Through the open top of the window, the wind having changed direction, raindrops came into the room, falling on to her. She slipped into a deeper sleep; her lower jaw dropped slightly. Occasionally she snored.
‘Excuse me,’ said a voice, coming to Mrs Eckdorf from what appeared to be the depths of a well. The voice echoed in her sleep. ‘Excuse me,’ it said, the voice of a man. I’ve dropped off, she said to herself in her sleep, in a panic: I’ve dropped off when I shouldn’t have.

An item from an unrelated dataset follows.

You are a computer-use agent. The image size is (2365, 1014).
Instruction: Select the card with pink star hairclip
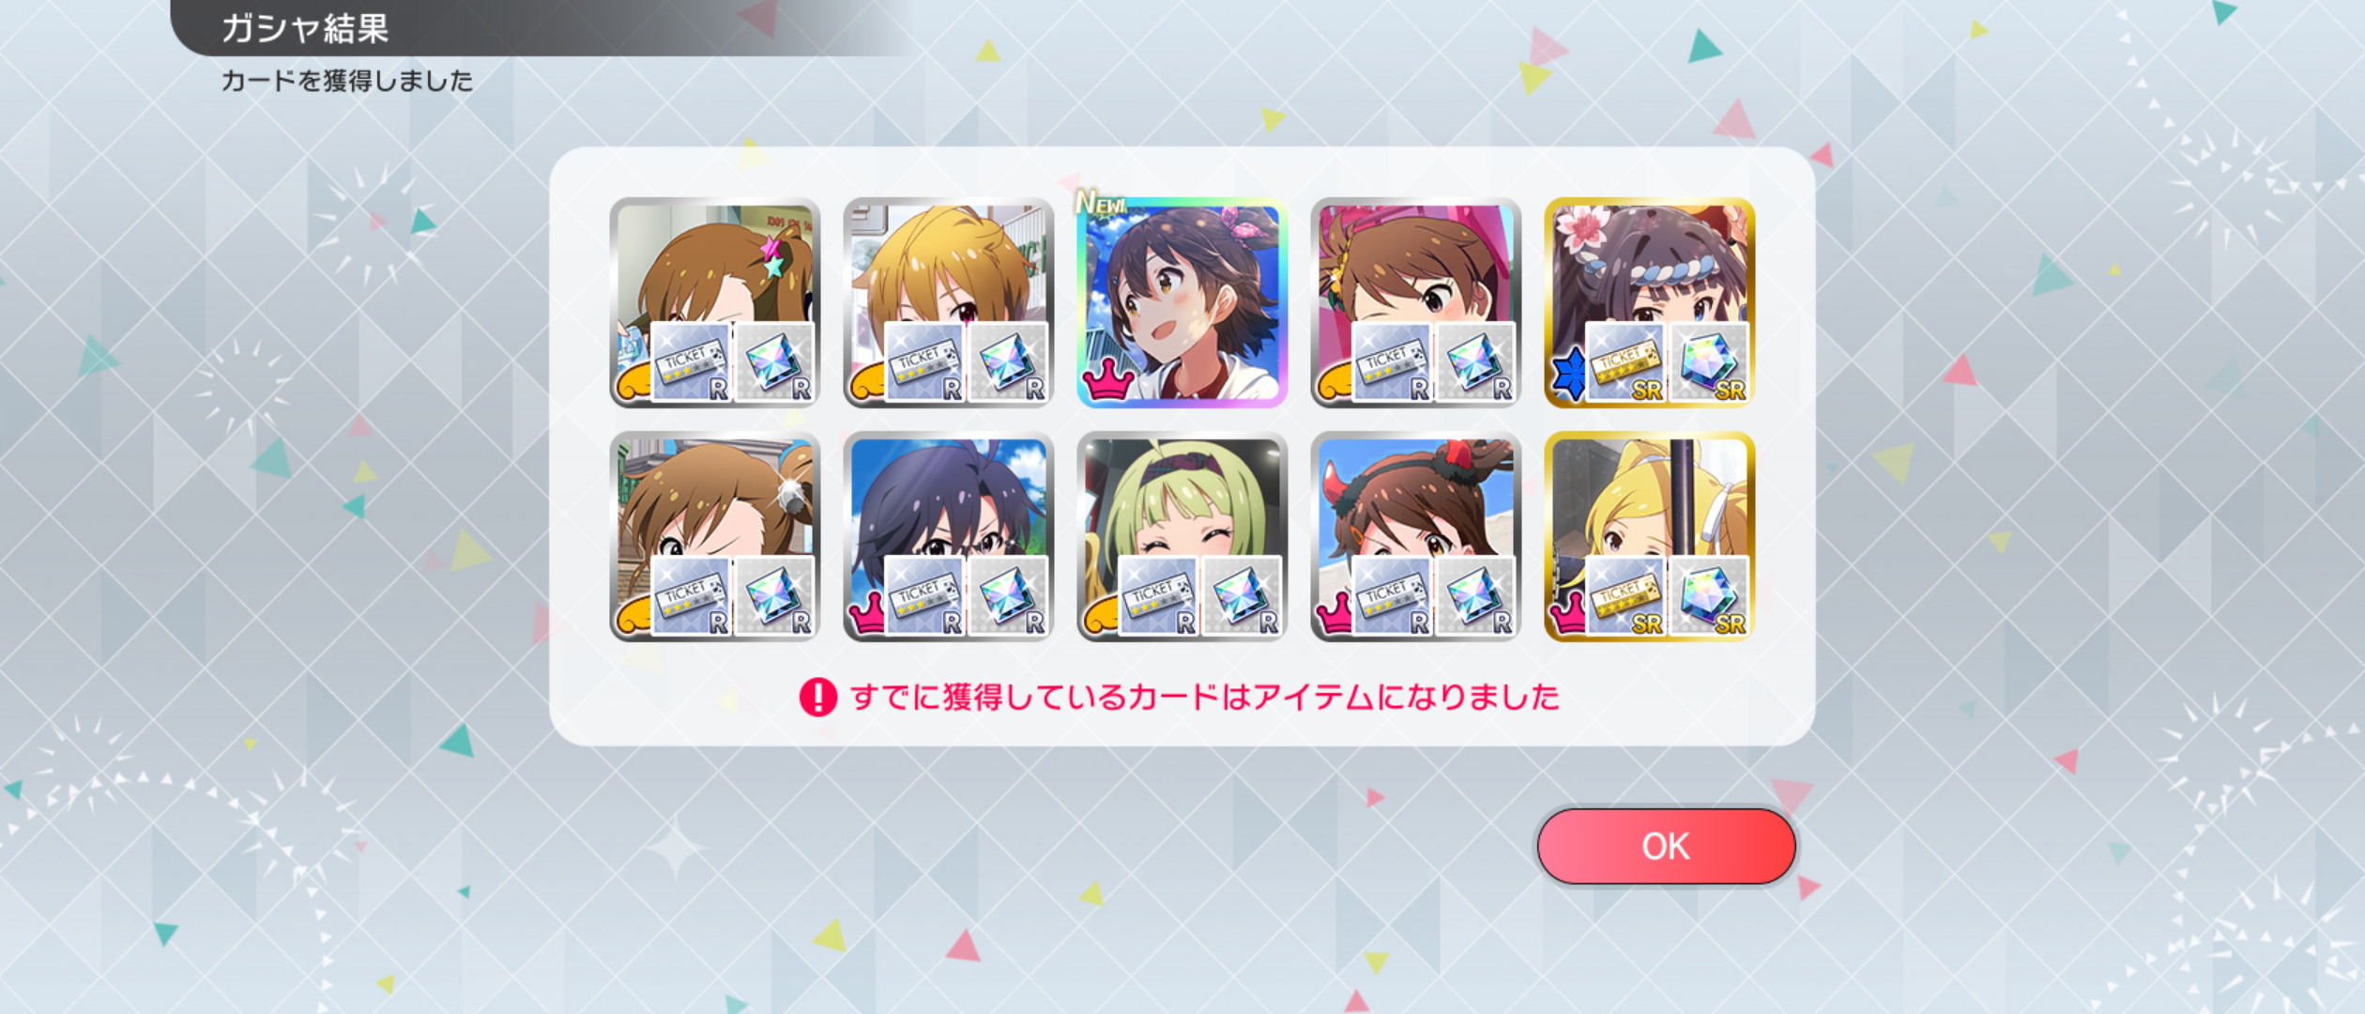pos(715,302)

‘Excuse me,’ said the voice again, and a rattling or a coughing commenced, she wasn’t sure which. She moaned, knowing she must wake herself because in the Lipowskystrasse Hans-Otto was waving his bandaged hand about, saying she had stabbed it with a fork, and laughing at her. She opened her eyes and saw a sandy-haired, balding man, wearing glasses and a brown suit. He was standing close to her, leaning against the window-frame. He had a cigarette in his hand that he appeared to be about to light.
‘Excuse me,’ he said.
At first she did not know where she w
as. She remembered, and wished at once to say that this was a private room in an hotel, and then remembered again.
‘What do you want?’ she asked, pushing herself to her feet. ‘This is my room –’
‘I know,’ said Mr Smedley.’I know, I know.’’
‘Who are you, please?
‘I am looking for Agnes Quin. I have an appointment to meet Agnes Quin at four o’clock in this hotel. I was told which room to go to. I thought it was this one’.
‘Agnes Quin has gone to work in a convent.’
Mr Smedley laughed, assuming the statement to be a joke. Mrs Eckdorf didn’t like him, and in a moment she realized that she was beginning to hate him. He said:
‘A man called Morrissey. He tried to make out he was a lung specialist.’
‘He is,’ said Mrs Eckdorf.
‘Oh, now –’
‘He made an error due to lack of sleep.’
‘But look at him now—’
‘It can happen.’
‘Blimey,’ said Mr Smedley, and then lost interest in the subject. Tapping one of his feet on the floor, he whistled a snatch from The Mikado. He broke off to blow his nose.
‘D’you know Agnes Quin?’ he asked.
Mrs Eckdorf did not reply. Instead she asked him not to go away. She put lipstick on her lips. She brushed her hair and tidied it. She powdered her face.
‘I say,’ said Mr Smedley softly.
Again she did not acknowledge the comment.
Mr Smedley, still leaning against the window-frame, said he was a salesman of cardboard sheeting. He told her his name. He informed her that he visited many areas of the world, trading in cardboard. He had spent time in the company of West Indian women, he said, as well as Australian women and the women of the Philippine Islands.